ERIC SMITHDespite advances in analyzing tumor biology, choosing effective therapies for cancer patients remains difficult. This is partly because there are still no timely, foolproof ways to test whether a patient will respond to a particular treatment. Addressing this issue, two independent teams—one at the Fred Hutchinson Cancer Research Center in Seattle and another at MIT—have developed devices that can test a tumor’s response to multiple cancer drugs directly in the patient. Both devices are described today (April 22) in Science Translational Medicine.
If validated in human clinical studies, the devices—which are being further developed by spinoff companies—could be used before surgery to help identify the best course of individualized treatment for certain cancer patients.
“[These devices] are important because they capitalize on two aspects of the cancer problem. One is the fact that we have an enormous number...
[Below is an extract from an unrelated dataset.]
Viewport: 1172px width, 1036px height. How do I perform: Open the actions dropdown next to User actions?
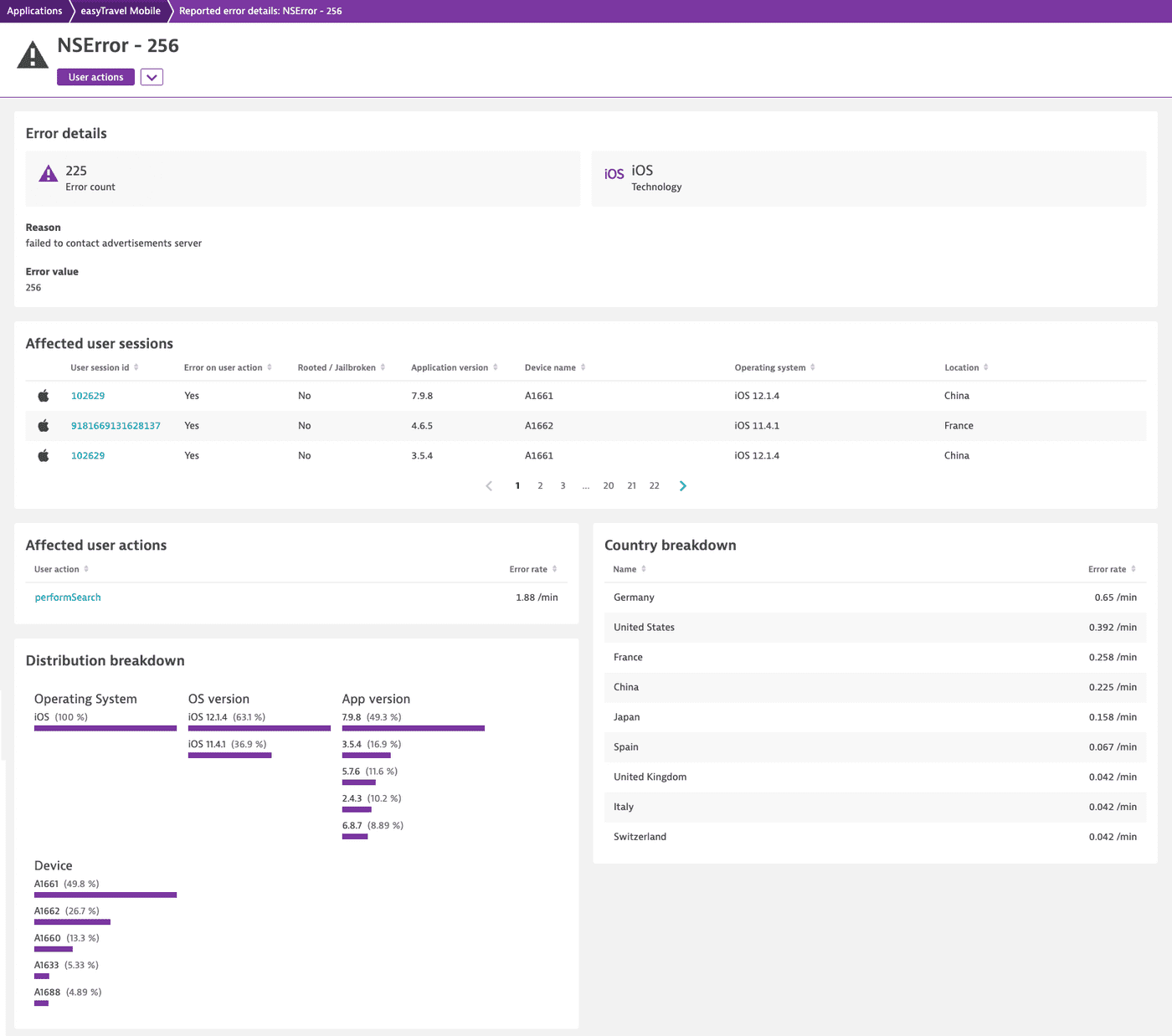pyautogui.click(x=152, y=76)
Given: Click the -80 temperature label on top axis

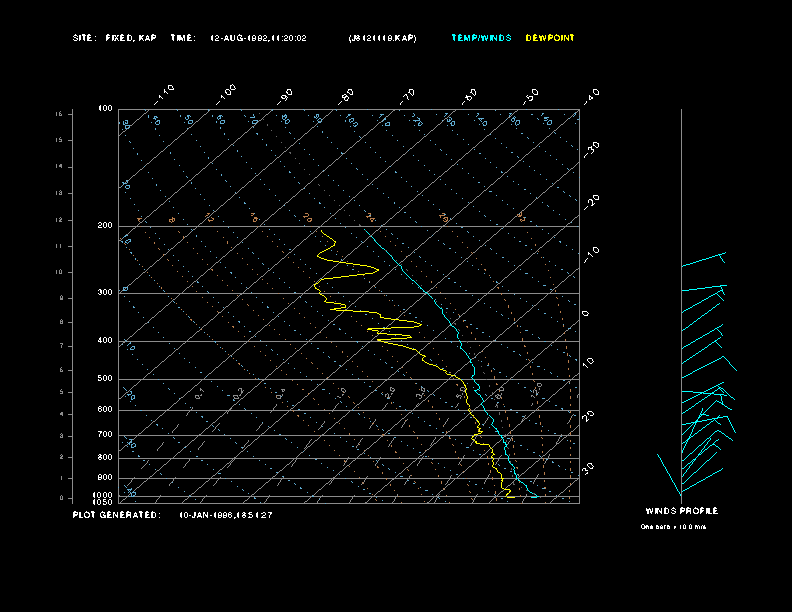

“Rather than serially treating patients until the most effective regimen is uncovered, these platforms allow fast-forwarding to the [most effective] regimen that is revealed in the tumor in which the device is planted,” noted Keith Flaherty, a medical oncologist at the Massachusetts General Hospital Cancer Center who was not involved in the work, in an e-mail to The Scientist.
The devices could also be used to select patients for clinical trials based on their localized responses to a given drug. Jim Olson of Fred Hutchinson and Seattle Children’s Hospital, whose team developed one of the devices, called CIVO, said that one small clinical trial testing the device could potentially replace several Phase 2 trials that test drugs in cancer patients without first identifying subpopulations most likely to respond to the treatment.
Right now, researchers are somewhat limited in their abilities to predict a patient’s response to certain therapies. Culturing tumor cells with a drug to test response—and resistance—fails to capture the effects of the host immune system and tumor microenvironment. Mouse avatars—murine xenografts made with a patient’s tumor to evaluate personalized therapy approaches—also have plenty of limitations, including, in most cases, time. They simply take too long to develop to be clinically relevant.
CIVO, a handheld device, can be used to deliver up to eight different cancer drugs (alone or in combination) into tumors close to the skin. Along with traceable fluorescent dye, the drugs are deposited in the center and the edges of the tumor, enabling the analysis of drug reaction in different tumor microenvironments. Following drug delivery, portions of the tumor can be excised and studied. “The system is internally controlled—allowing direct comparisons of drug responses in the same tumor,” Olson told The Scientist. “What we are looking for here is whether the cancer is inherently resistant to the drugs administered.”
Thus far, Olson and his colleagues have found that localized drug responses measured by the device are well-matched to the systemic responses to therapy observed in mouse models. An initial test in four cancer patients showed that the microinjection is well-tolerated and can induce localized responses that are easily tracked. Additional trials are now underway.
The device can also be used to streamline preclinical studies. “A [mouse] study to test the efficacy of a drug that used to take my lab a year and $250,000,” said Olson. “We can now get roughly the same information in three weeks with only a handful of mice.”
Meanwhile, MIT’s Robert Langer, Oliver Jonas, and their colleagues have developed an unnamed device that can deliver drugs to tumors deeper within tissues and be left implanted in the mass up to 72 hours, allowing the drug or drug combinations to diffuse. The cylindrical device—820 micrometers in diameter—is then removed with a coring needle and the surrounding tumor cells are analyzed. Thus far, the team has confirmed that the local drug responses within tumor microenvironments seen in mouse models of melanoma, prostate, and breast cancer mirrored the systemic responses observed in the same models.
Jonas told The Scientist in an e-mail that his team is now working to further miniaturize the device and planning clinical trials. The end goal is to provide oncologists with treatment recommendations within a day, he said.
“This technology is ideally suited for cancer types, such as lymphoma and breast cancer, for which there are multiple FDA [US Food and Drug Administration]-approved therapies or combination regimens,” said Flaherty.
Both devices have their limitations. For one, they’re not at this time meant to evaluate long-term drug response or resistance. And they can’t be used to evaluate local response to therapies delivered as prodrugs, which must be activated in the liver, noted Coombes. Further, the devices are designed to treat the bulk of the tumor mass and may not reach sparsely distributed pockets of cancer cells, he added.
To Flaherty’s mind, these devices show greatest potential for evaluating the potential efficacy of both approved and investigational cancer treatments that may be effective for a given cancer patient, but may not have been tested in a conventional clinical trial.
O. Jonas et al. “An implantable microdevice to perform high-throughput in vivo drug sensitivity testing in tumors,” Science Translational Medicine, doi:10.1126/scitranslmed.3010564, 2015.
R.A. Klinghoffer et al., “A technology platform to assess multiple cancer agents simultaneously within a patient’s tumor,” Science Translational Medicine, doi:10.1126/scitranslmed.aaa7489, 2015.